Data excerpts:
# # # # # # #
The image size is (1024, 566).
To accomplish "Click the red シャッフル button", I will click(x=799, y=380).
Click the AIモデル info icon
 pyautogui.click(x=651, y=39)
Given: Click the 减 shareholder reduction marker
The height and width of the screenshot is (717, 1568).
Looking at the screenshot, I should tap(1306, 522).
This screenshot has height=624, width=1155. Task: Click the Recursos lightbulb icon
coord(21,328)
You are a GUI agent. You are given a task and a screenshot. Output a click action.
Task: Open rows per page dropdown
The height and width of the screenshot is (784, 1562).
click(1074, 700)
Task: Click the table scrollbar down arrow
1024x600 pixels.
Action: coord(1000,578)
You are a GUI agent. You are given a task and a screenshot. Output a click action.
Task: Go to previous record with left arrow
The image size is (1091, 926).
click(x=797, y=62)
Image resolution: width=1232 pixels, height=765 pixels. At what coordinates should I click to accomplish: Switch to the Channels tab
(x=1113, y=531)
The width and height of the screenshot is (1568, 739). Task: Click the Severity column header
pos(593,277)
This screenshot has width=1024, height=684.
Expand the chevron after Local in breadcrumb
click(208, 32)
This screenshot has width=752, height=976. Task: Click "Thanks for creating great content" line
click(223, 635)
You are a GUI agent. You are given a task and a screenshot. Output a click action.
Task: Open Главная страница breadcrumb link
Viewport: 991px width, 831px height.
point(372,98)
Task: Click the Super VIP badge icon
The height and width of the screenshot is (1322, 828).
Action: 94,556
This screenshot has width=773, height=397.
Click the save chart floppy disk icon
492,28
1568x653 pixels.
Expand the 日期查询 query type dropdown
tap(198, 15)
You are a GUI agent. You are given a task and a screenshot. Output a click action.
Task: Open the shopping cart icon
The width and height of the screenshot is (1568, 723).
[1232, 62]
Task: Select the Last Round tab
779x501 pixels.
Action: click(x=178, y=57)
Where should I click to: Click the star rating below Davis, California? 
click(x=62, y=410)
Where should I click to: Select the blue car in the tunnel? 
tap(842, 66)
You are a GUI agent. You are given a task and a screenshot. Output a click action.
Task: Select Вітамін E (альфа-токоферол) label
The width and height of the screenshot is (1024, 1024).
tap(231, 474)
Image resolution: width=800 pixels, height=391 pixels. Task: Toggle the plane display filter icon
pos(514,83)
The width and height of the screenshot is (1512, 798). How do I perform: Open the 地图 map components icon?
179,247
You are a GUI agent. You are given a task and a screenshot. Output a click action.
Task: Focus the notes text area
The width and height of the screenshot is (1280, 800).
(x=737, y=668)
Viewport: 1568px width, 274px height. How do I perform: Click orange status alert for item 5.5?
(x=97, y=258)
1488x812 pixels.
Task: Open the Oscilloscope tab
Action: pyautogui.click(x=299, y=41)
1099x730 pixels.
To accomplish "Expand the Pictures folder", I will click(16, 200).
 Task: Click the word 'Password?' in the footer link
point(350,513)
# # # # # # #
- **WORK TASK**: All lines from the top of the data through the line containing "Task: Go to previous record with left arrow" need to be retyped exactly, and nothing more.

- **SOLUTION TO THIS PROBLEM**:
The image size is (1024, 566).
To accomplish "Click the red シャッフル button", I will click(x=799, y=380).
Click the AIモデル info icon
 pyautogui.click(x=651, y=39)
Given: Click the 减 shareholder reduction marker
The height and width of the screenshot is (717, 1568).
Looking at the screenshot, I should tap(1306, 522).
This screenshot has height=624, width=1155. Task: Click the Recursos lightbulb icon
coord(21,328)
You are a GUI agent. You are given a task and a screenshot. Output a click action.
Task: Open rows per page dropdown
The height and width of the screenshot is (784, 1562).
click(1074, 700)
Task: Click the table scrollbar down arrow
1024x600 pixels.
Action: coord(1000,578)
You are a GUI agent. You are given a task and a screenshot. Output a click action.
Task: Go to previous record with left arrow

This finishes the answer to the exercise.